Later on, extensions of Boolean Networks were suggested to make them robust against noise. In the noisy Boolean networks of Akutsu (2000), a certain probability is defined, with which a number of input/output patterns will not be discarded by an inference algorithm, even if a Boolean function is not satisfied. In the Probabilistic Boolean Networks (Shmulevich et al. 2002), more than one Boolean function are defined for each gene, and the particular function for calculating the state of the gene is selected with a certain probability.
Key Terms in this Chapter
Noisy-OR model: is a special case of the specification of the CPD in the Bayesian network, where the number of parameters is linear on the number of parents of a node. The idea is that each parent is capable to execute its influence on the node independently of other parents, whereby the individual effects are then summarized with the Boolean function OR.
Probabilistic modeling: a kind of modelling where a problem space is expressed in terms of random variables and their probability distributions.
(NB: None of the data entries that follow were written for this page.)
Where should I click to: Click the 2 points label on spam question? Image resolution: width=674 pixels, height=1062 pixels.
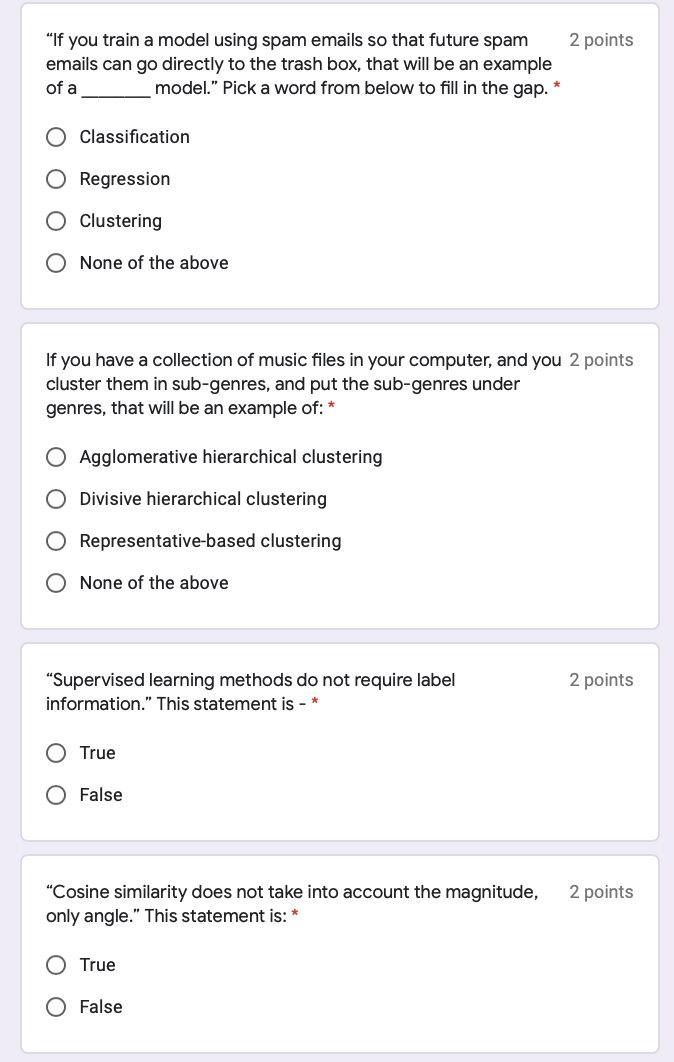(601, 40)
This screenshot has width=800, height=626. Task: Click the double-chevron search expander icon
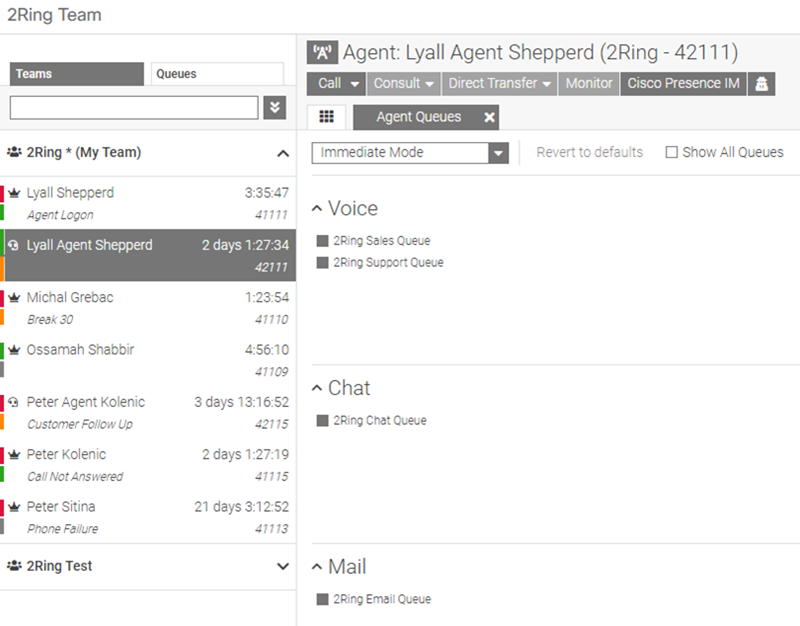click(x=274, y=107)
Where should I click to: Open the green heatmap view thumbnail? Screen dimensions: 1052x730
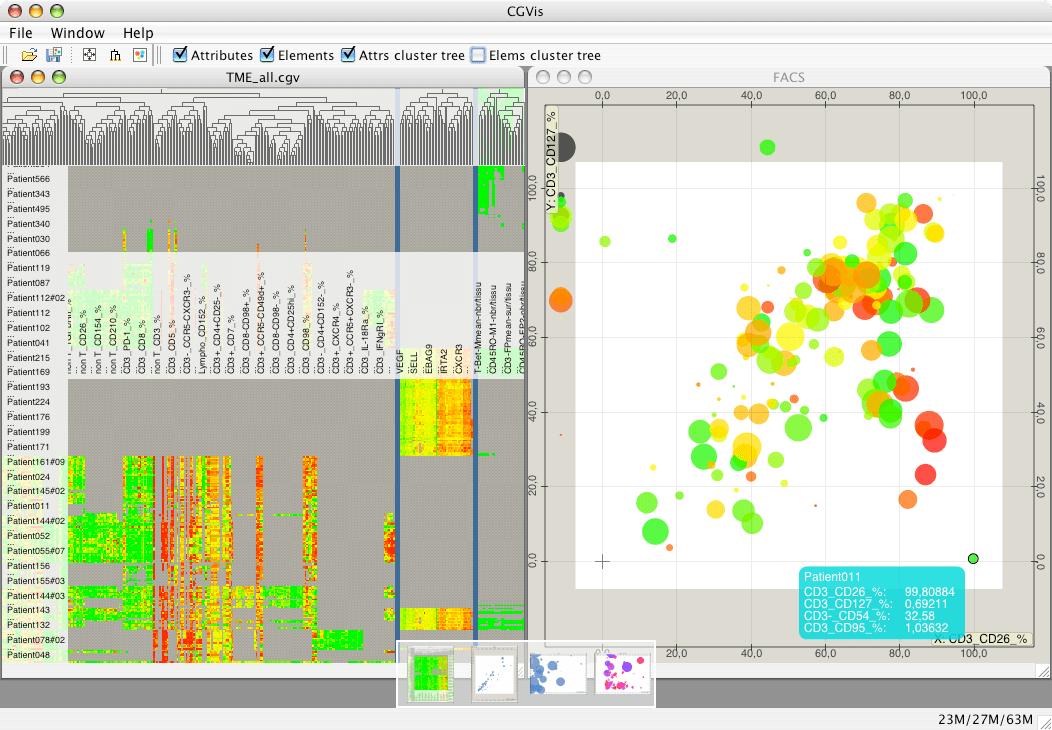click(431, 673)
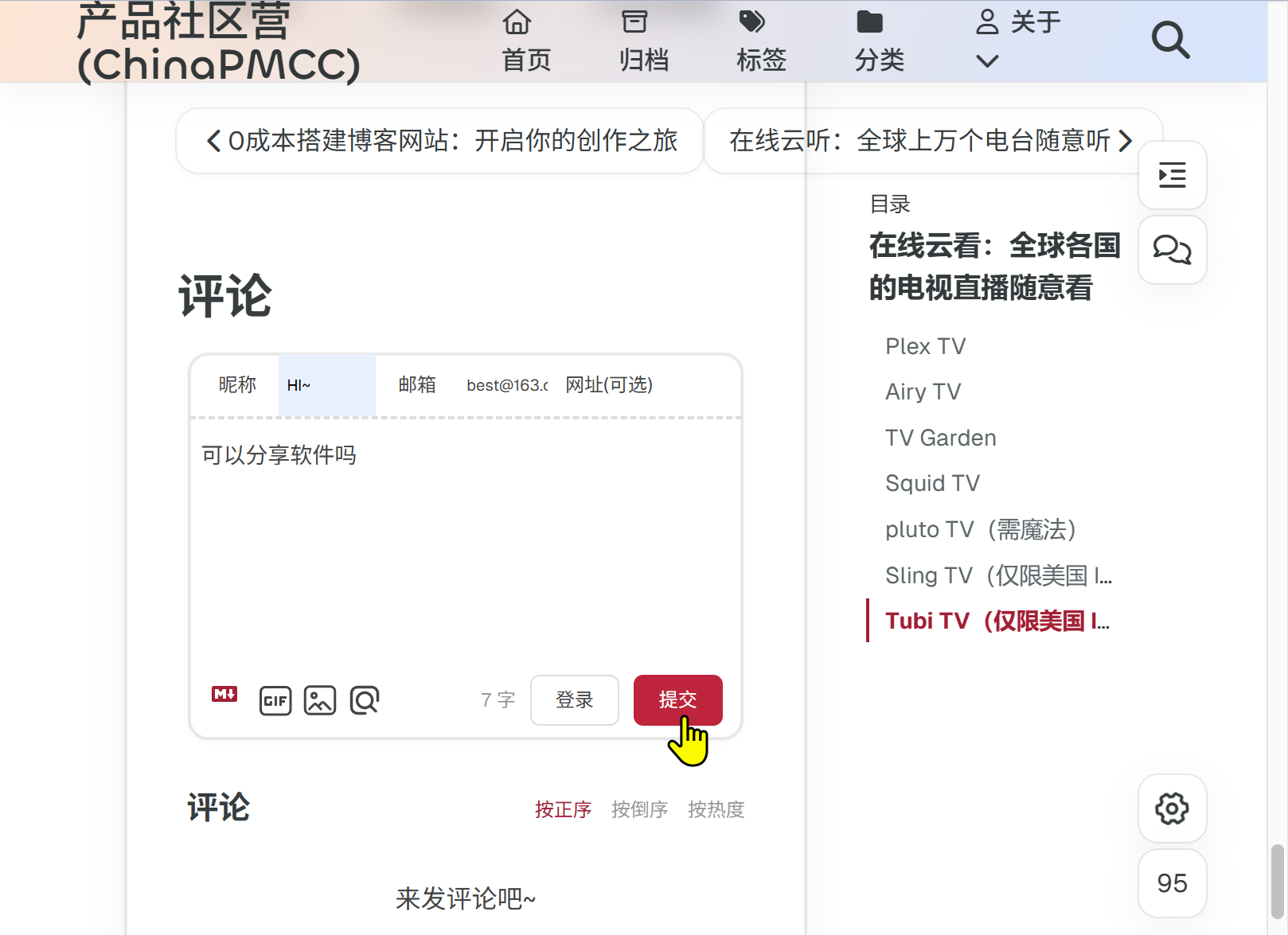Click the comment preview magnifier icon
Viewport: 1288px width, 935px height.
tap(365, 700)
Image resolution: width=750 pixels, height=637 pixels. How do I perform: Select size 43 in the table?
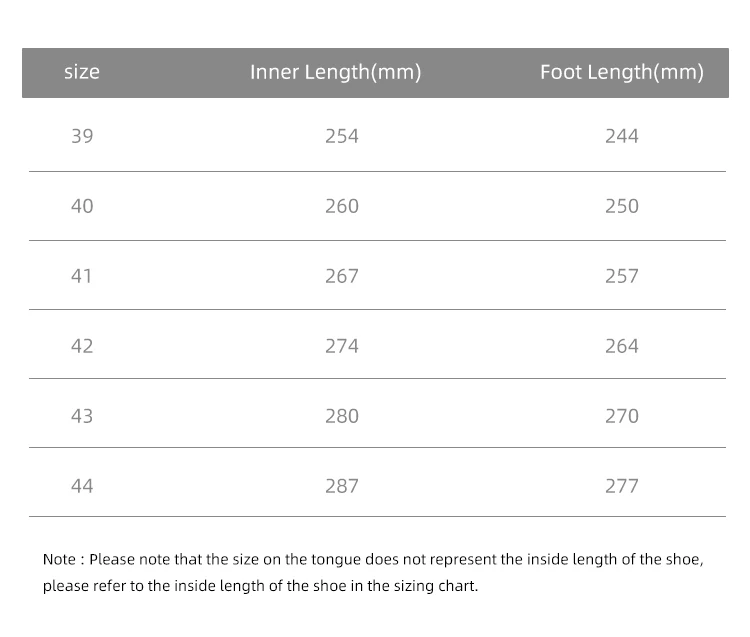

Properties of the underlying distributions are being deduced from data in the process of probabilistic inference.
Boolean network: a set of Boolean variables connected in the network, where the state of each variable is determined by the states of its neighbours by Boolean functions.
Bayesian Inference: is a statistical inference method in which the degree of belief in a hypothesis is expressed in terms of probability distributions a priori i.e. before evidence has been observed, and is updated using evidence with the help of the Bayes’ theorem.
Bayesian variable selection: a problem of identifying a subset of predictors from a large set of potential predictors in the regression-like models. Bayesian approach is promising due to efficient a priori parameter formulations.
Bayesian Network: is a probabilistic graphical model representing conditional independencies of random variables via a directed acyclic graph (DAG). A Bayesian network is specified by a graph structure and conditional probability distributions (CPDs) for each node, conditional upon its parents in the graph. Algorithms exist that perform inference and learning in Bayesian networks.
Graphical models: graphs with nodes representing random variables, where arcs encode conditional independencies between the variables.
Genetic regulatory network: an abstract representation of the orchestrated regulation of expression of genes.
Gibbs sampling: is a special case of the MCMC sampling algorithms named after the physicist J. W. Gibbs. The algorithm samples from the joint probability distribution of random variables by generating an instance from the distribution of each variable in turn, conditional on the current values of the other variables.
Markov Chain Monte Carlo (MCMC): is a class of algorithms for sampling from probability distributions based on constructing a Markov chain that has the desired distribution as its equilibrium distribution.